Any article one dislikes can be seemingly deleted with enough persistence
and adequate trolling. That was the case with [[Daniel Brandt]]. A valid
rationale isn't even necessary anymore.
AFD is clearly a vote even though policy and people claim it isn't. AFD
can't be fixed so long as the approach towards it is a vote. Consensus !=
votes but worthy comments. A lots of '''delete''', few
'''keep''' should be
kept if the delete remarks have no valid rationale and vice versa. We are
explicitly seeking a "majority" vote to the point of calculating
percentages. How can something like that NOT be a vote? "no consensus"
closures should be given breathing space to promote people to discuss
otherwise it is a vote.
Trolling should be strictly forbidden. Anyone trolling on RFAs, VFDs, CFDs
should be immediately blocked rather than given any slack. Trolling itself
should also be removed. If people are not able to give a rationale reasoning
they shouldn't be participating in the discussion anyways.
In sum the first thing that needs to be done is to lower the bar for
trolling tolerance.
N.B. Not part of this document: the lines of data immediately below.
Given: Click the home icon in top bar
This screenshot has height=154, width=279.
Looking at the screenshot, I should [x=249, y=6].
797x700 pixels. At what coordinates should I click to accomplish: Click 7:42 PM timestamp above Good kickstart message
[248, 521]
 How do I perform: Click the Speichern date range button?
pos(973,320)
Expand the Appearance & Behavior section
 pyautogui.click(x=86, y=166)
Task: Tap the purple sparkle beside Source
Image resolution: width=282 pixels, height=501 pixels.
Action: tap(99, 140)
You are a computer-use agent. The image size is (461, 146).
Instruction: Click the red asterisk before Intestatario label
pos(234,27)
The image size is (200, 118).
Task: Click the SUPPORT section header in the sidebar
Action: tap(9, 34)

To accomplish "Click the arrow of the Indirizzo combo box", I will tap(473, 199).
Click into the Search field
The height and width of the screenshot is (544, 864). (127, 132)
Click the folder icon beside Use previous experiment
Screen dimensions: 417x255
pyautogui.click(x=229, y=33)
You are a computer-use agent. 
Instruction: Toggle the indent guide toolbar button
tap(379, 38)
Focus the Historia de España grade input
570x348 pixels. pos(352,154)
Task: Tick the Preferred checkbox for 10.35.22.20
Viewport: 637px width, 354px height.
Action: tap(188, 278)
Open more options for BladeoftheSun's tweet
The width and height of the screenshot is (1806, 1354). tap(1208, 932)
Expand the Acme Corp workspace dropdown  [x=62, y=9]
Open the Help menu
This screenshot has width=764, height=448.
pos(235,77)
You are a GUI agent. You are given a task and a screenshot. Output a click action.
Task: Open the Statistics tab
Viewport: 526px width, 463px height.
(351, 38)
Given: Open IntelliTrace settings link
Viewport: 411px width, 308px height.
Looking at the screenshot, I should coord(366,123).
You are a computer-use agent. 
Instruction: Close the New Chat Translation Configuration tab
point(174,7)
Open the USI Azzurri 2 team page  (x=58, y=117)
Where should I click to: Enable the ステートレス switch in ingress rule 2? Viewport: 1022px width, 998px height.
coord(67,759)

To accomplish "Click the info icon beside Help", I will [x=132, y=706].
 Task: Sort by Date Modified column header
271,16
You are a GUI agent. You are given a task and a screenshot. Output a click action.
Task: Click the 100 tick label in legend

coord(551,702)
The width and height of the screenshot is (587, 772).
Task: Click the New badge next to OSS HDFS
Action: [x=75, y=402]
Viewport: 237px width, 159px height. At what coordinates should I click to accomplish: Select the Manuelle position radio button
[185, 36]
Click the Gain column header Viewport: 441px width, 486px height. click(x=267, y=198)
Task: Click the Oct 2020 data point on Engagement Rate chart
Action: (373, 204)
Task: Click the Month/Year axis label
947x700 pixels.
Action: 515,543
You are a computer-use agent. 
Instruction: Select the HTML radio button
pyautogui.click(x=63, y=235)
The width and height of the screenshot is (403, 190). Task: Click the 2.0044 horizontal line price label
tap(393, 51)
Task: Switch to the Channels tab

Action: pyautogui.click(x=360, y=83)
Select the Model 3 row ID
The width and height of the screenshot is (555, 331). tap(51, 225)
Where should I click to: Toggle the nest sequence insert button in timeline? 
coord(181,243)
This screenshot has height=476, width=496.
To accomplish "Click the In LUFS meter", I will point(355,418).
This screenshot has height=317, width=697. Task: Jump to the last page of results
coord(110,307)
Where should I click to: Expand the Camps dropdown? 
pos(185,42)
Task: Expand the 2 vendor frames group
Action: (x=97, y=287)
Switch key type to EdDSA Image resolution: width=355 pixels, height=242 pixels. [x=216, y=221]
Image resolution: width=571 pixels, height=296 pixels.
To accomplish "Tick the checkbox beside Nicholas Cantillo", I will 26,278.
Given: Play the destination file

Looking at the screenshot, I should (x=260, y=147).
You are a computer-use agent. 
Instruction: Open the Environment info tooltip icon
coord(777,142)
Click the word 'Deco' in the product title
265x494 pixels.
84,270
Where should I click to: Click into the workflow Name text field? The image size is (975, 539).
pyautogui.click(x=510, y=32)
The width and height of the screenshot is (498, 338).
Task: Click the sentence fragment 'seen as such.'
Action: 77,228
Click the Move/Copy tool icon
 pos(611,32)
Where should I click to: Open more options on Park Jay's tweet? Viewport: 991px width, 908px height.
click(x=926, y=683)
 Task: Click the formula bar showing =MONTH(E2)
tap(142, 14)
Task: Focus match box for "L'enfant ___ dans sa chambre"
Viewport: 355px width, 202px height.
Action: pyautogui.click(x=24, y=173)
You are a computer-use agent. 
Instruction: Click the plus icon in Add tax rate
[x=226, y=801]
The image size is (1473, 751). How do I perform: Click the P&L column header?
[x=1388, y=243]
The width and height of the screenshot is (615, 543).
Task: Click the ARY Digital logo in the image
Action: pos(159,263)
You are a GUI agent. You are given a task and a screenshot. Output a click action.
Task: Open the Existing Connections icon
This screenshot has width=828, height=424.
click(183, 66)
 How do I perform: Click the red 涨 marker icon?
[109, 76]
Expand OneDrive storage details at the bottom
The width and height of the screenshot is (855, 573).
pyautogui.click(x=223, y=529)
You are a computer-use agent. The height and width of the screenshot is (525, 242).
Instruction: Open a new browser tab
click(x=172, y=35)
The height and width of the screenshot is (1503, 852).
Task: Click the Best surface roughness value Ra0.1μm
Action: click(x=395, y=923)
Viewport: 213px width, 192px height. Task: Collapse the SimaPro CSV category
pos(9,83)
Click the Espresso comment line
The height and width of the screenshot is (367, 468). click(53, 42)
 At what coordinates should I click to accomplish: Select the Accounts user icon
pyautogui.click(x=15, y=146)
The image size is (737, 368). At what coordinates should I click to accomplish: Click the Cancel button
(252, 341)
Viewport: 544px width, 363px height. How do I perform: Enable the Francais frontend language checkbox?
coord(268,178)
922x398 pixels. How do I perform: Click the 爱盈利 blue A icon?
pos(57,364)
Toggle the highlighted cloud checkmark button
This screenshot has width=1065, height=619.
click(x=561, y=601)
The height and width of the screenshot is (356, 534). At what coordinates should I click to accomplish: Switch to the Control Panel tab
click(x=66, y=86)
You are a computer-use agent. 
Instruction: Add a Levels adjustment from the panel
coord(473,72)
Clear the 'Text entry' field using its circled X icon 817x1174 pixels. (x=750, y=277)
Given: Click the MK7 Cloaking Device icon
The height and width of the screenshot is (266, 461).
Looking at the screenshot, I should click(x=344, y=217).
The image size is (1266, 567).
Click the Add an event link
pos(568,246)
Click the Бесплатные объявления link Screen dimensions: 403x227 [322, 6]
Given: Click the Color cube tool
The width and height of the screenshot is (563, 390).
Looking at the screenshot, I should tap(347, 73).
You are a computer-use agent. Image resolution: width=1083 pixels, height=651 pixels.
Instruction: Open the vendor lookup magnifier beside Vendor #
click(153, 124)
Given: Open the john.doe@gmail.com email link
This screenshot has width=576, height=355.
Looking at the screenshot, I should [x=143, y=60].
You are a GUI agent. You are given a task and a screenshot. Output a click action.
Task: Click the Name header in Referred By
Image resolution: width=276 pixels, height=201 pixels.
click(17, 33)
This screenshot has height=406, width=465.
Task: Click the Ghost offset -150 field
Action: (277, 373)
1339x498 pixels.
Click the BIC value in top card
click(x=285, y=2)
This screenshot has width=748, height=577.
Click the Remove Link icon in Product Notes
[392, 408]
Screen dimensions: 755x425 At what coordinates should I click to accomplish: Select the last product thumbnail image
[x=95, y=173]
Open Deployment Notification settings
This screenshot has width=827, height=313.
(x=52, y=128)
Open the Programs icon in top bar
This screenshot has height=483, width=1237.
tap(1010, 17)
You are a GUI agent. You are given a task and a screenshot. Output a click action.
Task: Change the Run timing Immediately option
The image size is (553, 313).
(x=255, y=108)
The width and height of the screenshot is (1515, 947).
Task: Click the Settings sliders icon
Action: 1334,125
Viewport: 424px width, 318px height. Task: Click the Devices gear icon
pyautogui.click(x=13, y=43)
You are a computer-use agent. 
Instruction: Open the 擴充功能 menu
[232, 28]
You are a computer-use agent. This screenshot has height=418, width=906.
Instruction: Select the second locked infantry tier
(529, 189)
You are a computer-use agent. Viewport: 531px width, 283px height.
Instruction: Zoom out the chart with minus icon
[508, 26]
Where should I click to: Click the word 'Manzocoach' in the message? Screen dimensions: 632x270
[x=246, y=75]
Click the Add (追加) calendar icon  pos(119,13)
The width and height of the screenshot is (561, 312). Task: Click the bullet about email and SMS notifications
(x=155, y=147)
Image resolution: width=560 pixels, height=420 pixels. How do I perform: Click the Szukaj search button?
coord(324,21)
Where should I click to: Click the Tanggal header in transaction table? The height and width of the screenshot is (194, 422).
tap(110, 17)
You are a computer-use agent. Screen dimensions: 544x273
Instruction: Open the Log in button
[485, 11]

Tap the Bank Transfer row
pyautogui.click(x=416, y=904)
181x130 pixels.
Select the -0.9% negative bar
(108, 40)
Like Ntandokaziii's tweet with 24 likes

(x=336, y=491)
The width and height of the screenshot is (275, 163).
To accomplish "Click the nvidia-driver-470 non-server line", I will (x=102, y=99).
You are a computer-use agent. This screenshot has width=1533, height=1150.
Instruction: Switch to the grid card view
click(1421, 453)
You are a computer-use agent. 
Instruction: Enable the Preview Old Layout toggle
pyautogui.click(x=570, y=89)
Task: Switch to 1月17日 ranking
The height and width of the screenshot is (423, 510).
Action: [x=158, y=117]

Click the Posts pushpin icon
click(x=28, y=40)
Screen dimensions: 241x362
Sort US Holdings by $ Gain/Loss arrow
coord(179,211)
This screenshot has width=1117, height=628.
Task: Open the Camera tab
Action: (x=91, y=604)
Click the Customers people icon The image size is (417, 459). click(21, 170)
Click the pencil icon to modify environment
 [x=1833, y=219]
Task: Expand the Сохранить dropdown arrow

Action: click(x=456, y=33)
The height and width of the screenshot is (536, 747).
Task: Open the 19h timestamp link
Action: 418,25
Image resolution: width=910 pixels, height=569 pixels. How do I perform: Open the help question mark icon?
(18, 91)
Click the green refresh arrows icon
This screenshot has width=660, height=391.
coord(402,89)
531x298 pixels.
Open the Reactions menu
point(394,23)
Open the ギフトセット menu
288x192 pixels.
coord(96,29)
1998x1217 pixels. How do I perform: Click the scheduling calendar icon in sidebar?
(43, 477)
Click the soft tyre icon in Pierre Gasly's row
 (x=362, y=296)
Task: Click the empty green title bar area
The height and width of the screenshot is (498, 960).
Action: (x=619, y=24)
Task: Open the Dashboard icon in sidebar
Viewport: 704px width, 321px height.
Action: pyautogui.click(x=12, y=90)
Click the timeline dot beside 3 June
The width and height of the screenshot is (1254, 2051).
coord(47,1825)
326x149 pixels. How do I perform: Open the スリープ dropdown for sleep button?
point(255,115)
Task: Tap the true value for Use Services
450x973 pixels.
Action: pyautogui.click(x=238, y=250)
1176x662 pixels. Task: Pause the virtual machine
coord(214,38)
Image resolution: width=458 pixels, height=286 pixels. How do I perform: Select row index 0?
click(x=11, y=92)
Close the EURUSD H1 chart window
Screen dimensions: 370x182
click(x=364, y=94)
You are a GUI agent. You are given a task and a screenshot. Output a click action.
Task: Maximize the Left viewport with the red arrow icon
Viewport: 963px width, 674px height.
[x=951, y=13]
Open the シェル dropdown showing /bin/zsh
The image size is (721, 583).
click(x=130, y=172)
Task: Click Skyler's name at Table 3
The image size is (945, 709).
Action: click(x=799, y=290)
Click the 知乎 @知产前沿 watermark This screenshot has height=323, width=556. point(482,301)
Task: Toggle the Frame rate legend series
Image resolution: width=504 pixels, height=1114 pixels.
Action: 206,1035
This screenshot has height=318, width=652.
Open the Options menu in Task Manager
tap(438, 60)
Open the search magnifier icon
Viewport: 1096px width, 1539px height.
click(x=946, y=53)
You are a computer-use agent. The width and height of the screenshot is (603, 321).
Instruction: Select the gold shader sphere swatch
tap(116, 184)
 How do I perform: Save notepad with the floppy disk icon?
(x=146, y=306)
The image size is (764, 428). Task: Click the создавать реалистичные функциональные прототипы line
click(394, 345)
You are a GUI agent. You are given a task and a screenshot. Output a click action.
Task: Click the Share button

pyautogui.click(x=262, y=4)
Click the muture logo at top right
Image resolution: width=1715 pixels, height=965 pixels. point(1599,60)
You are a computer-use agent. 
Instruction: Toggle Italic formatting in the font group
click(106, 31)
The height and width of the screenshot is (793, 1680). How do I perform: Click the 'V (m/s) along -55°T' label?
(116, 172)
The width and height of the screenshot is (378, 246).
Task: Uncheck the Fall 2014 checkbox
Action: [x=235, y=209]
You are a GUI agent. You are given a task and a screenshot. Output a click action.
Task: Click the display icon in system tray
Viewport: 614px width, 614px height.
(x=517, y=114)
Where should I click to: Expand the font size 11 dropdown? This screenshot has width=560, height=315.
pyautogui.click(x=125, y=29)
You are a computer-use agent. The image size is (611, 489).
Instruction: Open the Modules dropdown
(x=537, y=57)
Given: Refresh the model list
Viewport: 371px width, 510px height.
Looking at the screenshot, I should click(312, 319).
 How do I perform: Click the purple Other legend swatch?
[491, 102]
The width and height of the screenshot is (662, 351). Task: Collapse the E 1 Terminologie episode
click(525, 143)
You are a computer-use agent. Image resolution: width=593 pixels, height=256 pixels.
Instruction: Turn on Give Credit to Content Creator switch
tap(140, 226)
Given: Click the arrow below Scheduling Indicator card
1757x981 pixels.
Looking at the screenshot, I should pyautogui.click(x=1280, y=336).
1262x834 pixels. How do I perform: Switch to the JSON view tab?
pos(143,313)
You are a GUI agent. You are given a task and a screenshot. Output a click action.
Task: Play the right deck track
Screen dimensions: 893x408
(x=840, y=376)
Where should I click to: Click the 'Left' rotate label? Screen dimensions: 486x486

Second drop the vote approach.
- White Cat
On 6/22/07, Thomas Dalton <thomas.dalton(a)gmail.com> wrote:
I agree. A four month moratorium following a
"Keep", or two months
after a "no consensus" seems plenty to me. Maybe 6 and 3 respectively.
I don't think "no consensus" AFDs should delay anything, there should
only be a delay if there is a positive decision to keep. I'd say 3
months is probably enough - a lot can change in 3 months.
If someone isn't happy with the result of a recent AFD, we should have
a process by which it can be reopened (ie. not a new AFD, but
continuing the old one, on the same page, previous comments still
count). Someone would propose reopening the AFD and would have to give
a reason explaining what has changed (reasons to delete/keep should be
ignored at this stage). If people agree that something significant has
changed (that could be some real world change in the subject making it
more notable, for example, or it could just be a change in community
consensus demonstrated by a similar AFD resulting in an opposite
decision) then they vote to reopen. If the is a consensus to reopen,
then the AFD carries on from where it left off, just like when an AFD
is relisted at the moment.
It should be made clear that this is a different process to DRV - DRV
is for when you disagree with the determination of consensus,
reopening is for when you think consensus has changed.
The key thing with this proposal is that the comments made the first
time still count after it is reopened (anyone who commented the first
time round should be notified in case they want to change their vote),
which should stop the "deletion by attrition" problem.